● Job: Take the lines of data from the one containing "Click the Dive" through the one containing "will [113, 376]." and write them out again, swapping "Headline Generator" for "Title Builder" and leaving everything else untouched.

● Collected data:
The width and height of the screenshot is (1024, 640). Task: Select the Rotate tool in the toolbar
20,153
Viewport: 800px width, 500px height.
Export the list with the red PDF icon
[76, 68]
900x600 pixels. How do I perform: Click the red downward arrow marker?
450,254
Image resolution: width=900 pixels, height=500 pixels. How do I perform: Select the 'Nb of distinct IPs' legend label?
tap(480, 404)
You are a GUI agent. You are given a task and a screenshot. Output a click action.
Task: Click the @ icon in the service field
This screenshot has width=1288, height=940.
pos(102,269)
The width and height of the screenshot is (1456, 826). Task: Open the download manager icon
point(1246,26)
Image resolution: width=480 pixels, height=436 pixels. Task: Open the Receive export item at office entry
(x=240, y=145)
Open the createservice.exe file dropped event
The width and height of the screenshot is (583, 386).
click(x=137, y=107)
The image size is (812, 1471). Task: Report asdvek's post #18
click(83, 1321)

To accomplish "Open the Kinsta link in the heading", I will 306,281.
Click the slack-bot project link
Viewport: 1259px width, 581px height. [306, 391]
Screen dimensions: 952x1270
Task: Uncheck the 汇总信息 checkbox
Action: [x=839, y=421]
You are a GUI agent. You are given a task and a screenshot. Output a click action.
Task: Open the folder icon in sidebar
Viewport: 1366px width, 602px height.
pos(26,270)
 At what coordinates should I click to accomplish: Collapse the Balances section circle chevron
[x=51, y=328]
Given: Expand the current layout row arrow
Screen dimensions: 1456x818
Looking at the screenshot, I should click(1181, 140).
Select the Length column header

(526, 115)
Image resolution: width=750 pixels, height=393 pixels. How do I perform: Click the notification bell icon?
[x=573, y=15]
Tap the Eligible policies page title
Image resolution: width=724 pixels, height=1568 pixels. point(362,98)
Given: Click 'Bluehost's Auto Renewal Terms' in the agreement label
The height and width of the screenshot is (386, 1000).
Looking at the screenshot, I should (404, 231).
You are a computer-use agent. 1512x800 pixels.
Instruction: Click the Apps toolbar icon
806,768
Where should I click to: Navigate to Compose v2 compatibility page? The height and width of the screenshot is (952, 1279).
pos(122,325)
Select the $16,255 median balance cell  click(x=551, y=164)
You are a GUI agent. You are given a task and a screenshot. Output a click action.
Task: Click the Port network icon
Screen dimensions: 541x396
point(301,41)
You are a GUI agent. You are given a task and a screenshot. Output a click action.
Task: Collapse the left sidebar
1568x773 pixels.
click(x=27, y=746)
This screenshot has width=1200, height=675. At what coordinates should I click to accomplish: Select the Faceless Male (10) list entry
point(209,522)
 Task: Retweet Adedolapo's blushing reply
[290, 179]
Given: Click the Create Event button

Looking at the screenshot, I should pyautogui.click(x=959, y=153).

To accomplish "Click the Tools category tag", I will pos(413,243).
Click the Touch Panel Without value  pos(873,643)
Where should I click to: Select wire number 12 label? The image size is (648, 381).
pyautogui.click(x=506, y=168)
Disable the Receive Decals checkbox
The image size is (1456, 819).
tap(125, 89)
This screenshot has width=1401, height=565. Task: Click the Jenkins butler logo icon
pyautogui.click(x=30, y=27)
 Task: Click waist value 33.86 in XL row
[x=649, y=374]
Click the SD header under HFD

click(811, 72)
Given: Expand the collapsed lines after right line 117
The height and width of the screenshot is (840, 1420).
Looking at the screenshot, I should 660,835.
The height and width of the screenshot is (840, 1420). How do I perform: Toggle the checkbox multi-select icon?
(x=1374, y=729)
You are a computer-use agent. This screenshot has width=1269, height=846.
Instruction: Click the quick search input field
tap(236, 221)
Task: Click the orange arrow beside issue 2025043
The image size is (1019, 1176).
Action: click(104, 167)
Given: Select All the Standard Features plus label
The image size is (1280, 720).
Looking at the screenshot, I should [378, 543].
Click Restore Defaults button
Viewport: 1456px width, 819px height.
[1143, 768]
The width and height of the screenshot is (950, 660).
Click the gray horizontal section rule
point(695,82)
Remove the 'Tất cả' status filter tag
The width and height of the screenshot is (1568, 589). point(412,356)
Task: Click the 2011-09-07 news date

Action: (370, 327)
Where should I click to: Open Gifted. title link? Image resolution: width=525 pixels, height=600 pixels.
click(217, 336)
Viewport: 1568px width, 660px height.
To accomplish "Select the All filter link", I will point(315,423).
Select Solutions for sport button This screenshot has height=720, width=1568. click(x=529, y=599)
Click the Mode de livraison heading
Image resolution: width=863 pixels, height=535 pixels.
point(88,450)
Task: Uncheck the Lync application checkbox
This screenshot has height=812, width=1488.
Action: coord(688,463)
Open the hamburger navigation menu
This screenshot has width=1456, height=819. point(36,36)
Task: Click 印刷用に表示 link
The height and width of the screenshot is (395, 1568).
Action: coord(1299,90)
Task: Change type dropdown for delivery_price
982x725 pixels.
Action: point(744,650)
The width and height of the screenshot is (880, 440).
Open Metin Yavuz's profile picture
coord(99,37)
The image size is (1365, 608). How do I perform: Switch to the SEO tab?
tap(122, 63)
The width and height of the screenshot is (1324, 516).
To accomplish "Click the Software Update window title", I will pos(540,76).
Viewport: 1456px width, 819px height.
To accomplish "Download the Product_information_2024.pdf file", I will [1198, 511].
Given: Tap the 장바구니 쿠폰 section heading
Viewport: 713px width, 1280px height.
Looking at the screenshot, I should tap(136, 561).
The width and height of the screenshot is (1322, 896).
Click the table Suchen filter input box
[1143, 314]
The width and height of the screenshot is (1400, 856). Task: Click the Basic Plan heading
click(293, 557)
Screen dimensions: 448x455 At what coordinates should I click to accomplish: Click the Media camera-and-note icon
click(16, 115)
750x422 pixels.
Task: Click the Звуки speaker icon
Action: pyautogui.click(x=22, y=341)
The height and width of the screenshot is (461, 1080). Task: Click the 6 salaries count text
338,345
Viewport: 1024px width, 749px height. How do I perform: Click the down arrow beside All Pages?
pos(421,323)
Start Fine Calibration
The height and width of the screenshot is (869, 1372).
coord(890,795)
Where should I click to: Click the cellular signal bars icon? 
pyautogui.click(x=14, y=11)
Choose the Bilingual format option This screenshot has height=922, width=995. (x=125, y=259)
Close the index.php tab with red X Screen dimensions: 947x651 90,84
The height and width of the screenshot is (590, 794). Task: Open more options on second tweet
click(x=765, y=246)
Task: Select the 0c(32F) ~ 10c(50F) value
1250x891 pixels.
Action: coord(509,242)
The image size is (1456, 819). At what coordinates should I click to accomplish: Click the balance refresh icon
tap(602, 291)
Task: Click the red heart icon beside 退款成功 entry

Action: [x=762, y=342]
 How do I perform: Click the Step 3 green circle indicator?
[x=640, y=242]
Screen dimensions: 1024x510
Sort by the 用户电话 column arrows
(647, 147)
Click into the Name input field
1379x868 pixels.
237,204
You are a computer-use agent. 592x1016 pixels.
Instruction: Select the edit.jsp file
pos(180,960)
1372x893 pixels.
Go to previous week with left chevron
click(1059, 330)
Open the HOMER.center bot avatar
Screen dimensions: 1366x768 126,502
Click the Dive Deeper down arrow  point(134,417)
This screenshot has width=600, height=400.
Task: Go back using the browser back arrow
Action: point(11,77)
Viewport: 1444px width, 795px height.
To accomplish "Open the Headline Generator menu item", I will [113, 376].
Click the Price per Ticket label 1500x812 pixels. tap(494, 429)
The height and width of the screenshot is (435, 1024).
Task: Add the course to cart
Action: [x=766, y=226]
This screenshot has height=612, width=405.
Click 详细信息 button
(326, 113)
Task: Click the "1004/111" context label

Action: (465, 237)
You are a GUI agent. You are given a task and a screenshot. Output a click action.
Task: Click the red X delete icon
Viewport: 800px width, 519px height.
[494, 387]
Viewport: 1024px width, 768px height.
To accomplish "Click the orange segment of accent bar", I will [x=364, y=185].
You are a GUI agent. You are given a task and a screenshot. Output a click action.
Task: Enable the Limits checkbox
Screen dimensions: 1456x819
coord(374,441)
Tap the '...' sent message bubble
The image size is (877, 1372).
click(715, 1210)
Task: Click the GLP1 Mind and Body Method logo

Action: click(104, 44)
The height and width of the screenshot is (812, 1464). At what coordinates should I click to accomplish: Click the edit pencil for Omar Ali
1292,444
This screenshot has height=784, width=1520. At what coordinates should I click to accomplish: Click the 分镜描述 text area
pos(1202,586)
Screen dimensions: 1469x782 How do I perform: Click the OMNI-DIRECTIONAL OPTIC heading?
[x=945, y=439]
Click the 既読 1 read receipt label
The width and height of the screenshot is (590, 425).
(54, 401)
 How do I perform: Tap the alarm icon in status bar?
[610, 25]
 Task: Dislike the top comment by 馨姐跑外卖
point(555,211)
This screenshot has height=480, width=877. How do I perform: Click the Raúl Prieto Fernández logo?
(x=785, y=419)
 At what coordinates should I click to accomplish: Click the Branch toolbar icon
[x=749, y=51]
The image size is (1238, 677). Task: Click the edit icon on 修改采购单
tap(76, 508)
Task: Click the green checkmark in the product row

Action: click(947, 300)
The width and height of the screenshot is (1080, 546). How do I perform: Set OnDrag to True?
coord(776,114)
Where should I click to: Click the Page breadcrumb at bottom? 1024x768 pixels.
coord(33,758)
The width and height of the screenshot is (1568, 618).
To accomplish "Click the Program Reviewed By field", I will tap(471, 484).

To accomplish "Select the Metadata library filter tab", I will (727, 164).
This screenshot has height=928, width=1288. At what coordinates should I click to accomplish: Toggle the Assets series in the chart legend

● Written reply:
Click the Dive Deeper down arrow  point(134,417)
This screenshot has width=600, height=400.
Task: Go back using the browser back arrow
Action: point(11,77)
Viewport: 1444px width, 795px height.
To accomplish "Open the Title Builder menu item", I will [113, 376].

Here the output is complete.